Personality Revisited

Introduction

The Big 5 personality test is the most widely accepted tool for modelling personality in academic psychology. It is based on decades of statistical analysis of personality descriptions across languages and cultures. The big 5 traits are:

  1. Openness
  2. Conscientiousness
  3. Extroversion
  4. Agreeableness
  5. Neuroticism

Brother Cannon collected personality data on students for the past several semesters, including a few metrics that may be associated with personality traits.

NOTE: Scores for personality traits are given in percentiles relative to the general population.

In this activity, you will practice the process for approaching a dataset outlined in class:

  1. Load the data and libraries
  2. Explore the data and generate hypotheses
  3. Prepare the data for analysis
  4. Perform the appropriate analysis

Data preparation will include using the filter() function. For now, analysis means creating good visualizations that tell a story using ggplot() and base R.

1 - Load the Data and Libraries

Run the following code to load the necessary R libraries and import the big 5 personality data:

library(tidyverse)
library(car)
library(mosaic)
library(rio)

big5 <- import("https://github.com/byuistats/Math221D_Course/raw/main/Data/All_class_combined_personality_data.csv") %>% tibble()

2 - Explore the data and generate hypotheses

In this section, you will explore the dataset including drilling down into individual columns.
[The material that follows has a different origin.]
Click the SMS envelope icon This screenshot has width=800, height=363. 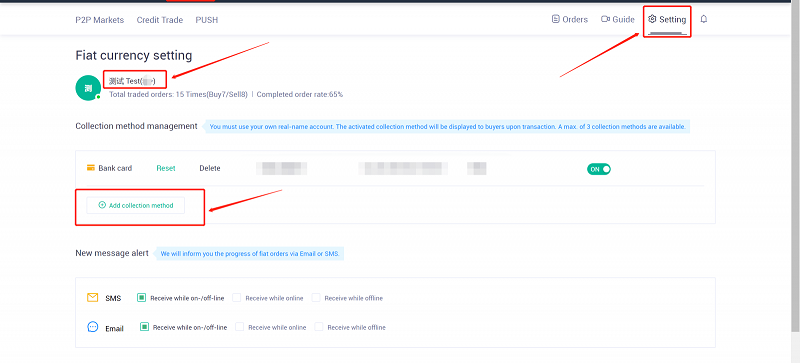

Recall a few useful functions for data exploration:

  1. dim() to get the number of rows and columns in a dataset
  2. table() for getting counts of categorical data
  3. unique() for getting a list of each of the distinct values of categorical data
  4. favstats() to get summary statistics for quantitative data
  5. histogram() to visualize the distribution of a single quantitative variable
  6. boxplot() and/or ggplot() to compare the distributions of a quantitative variable for different groups

NOTE: Unless specified, you may use base R functions OR GGPlot.

QUESTION: How many students have responded to this survey? (i.e. how many rows)
ANSWER:

QUESTION: What is the maximum number of languages spoken among respondents?
ANSWER:

QUESTION: Create a histogram of Extroversion. Be sure to label your graph with a title and improved x and y axis labels.
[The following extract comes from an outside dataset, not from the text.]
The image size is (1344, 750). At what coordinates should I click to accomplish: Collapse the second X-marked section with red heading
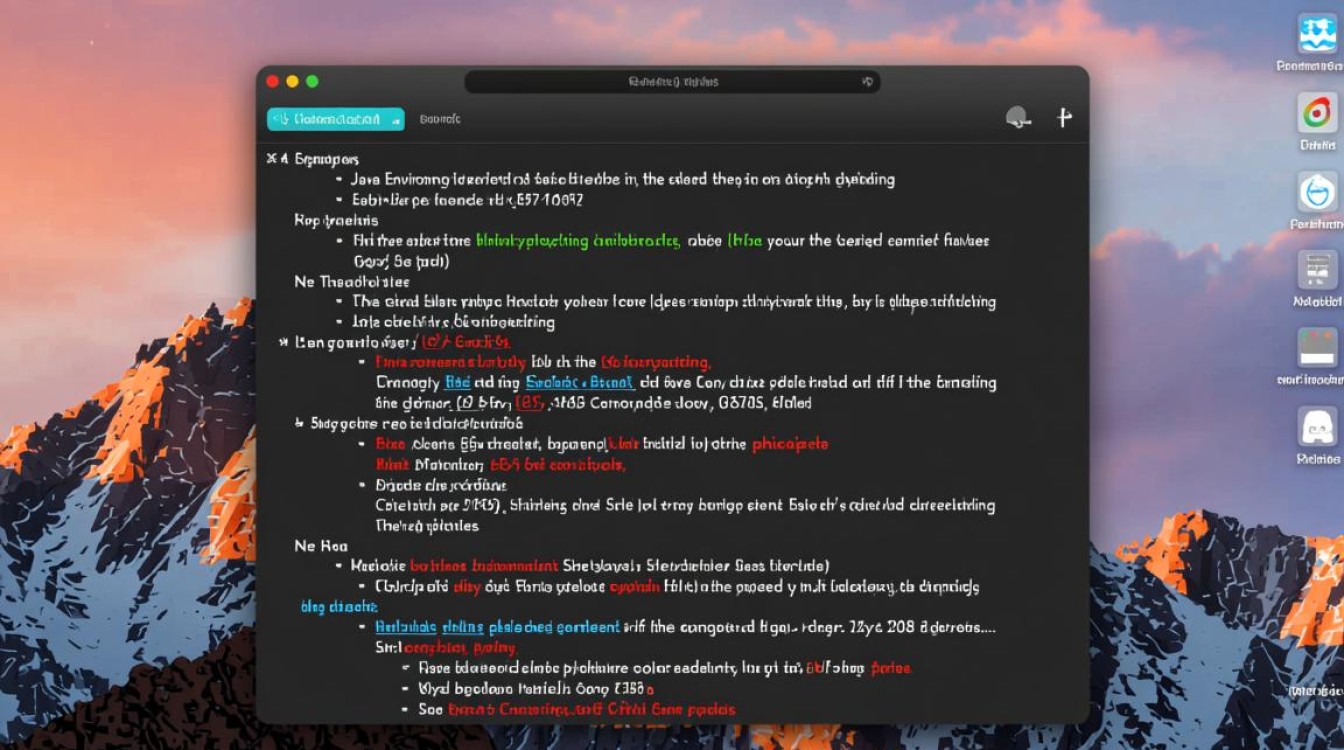pos(283,342)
# Put your histogram code here:  

QUESTION: What is the highest score for Extroversion?
ANSWER:

QUESTION: What problems, if any, do you notice?
ANSWER:

QUESTION: Make a table of birth months:

# Answer

QUESTION: What problems, if any, do you notice?
ANSWER:

3 & 4 - Prepare data for analysis and Create Visualization

In this section, you will be asked to create a clean dataset for each visualization.

Recall a few useful functions for data wrangling:

  1. filter() to include or exclude specific rows
  2. select() to include specific columns

Extroversion

QUESTION: Create a new dataset called extro that includes only columns for birth month and extroversion scores. Make sure it only has values that are real.

HINT: Extroversion is measured in percentiles, and you should already know what the months of the year are.


extro <- 
Error: <text>:4:0: unexpected end of input
2: extro <- 
3: 
  ^

QUESTION: USE GGPLOT to create a side-by-side boxplot of Extroversion scores for all birth months.

ggplot()

QUESTION: Based on the boxplot, which month appears to be the least extroverted? Explain your reasoning.
ANSWER:

QUESTION: Based on the boxplot, which month appears to be the most extroverted? Explain your reasoning.
ANSWER:

Neuroticism

QUESTION: Create a dataset called neuro that includes only the Section and Neuroticism columns:


neuro <- 
  
Error: <text>:4:0: unexpected end of input
2: neuro <- 
3:   
  ^

QUESTION: USE GGPLOT to create a side-by-side boxplot comparing Neuroticism for all the different sections:

QUESTION: Based on the boxplot, which section appears to be the lowest in trait neuroticism? Explain your reasoning.
ANSWER: